SLRL data were analyzed by simultaneous comparison with the concurrent and historical controls (Mason et al., 1992) using a normal approximation to the binomial test (Margolin et al., 1983). A test result was considered positive if the P value was less than 0.01 and the mutation frequency in the tested group was greater that 0.10%, or if the P value was less than 0.05 and the frequency in the treatment group was greater than 0.15%. A test was considered to be inconclusive if (a) the P value was between 0.05 and 0.01 but the frequency in the treatment group was between 0.10% and 0.15%, or (b) the P value was between 0.10 and 0.05 but the frequency in the treatment group was greater than 0.10%. A test was considered negative if the P value was greater than 0.10 or if the frequency in the treatment group was less than 0.10%.

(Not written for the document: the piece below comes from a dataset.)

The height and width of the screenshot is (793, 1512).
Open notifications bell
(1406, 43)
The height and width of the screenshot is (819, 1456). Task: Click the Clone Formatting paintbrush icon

Reciprocal Translocation Test

Using the route that produced a positive result in the SLRL test, the test chemical was assayed for induction of reciprocal translocations. The treatment regimen was essentially the same as for the SLRL test, except that Canton-S males were mated en masse to marker (bw;st or bw;e) females. The females were transferred to fresh medium every 3 to 4 days for a period of about 3 weeks to produce a total of 6 broods. The results of the SLRL test were used to determine the germ cell stages most likely to be affected by the test chemical. F1 heterozygous males were backcrossed individually to bw;st females and the F2 progeny were screened for pseudolinkage, which results from the induction of a translocation in a germ cell of the parental male. Flies suspected of carrying reciprocal translocations were retested to confirm the findings. The translocation data were compared to the historical control and significance was analyzed according to the conditional binomial response test of Kastenbaum and Bowman (1970).


Zimmering S, Mason JM, Valencia R, Woodruff RC. (1985) Chemical mutagenesis testing in Drosophila. II. Results of 20 coded compounds tested for the National Toxicology Program. Environ. Mol. Mutagen. 7(1): 87-100.

Zimmering S, Mason JM, Valencia R. (1989) Chemical mutagenesis testing in Drosophila. VII. Results of 22 coded compounds tested in larval feeding experiments. Environ. Mol. Mutagen. 14(4): 245-251.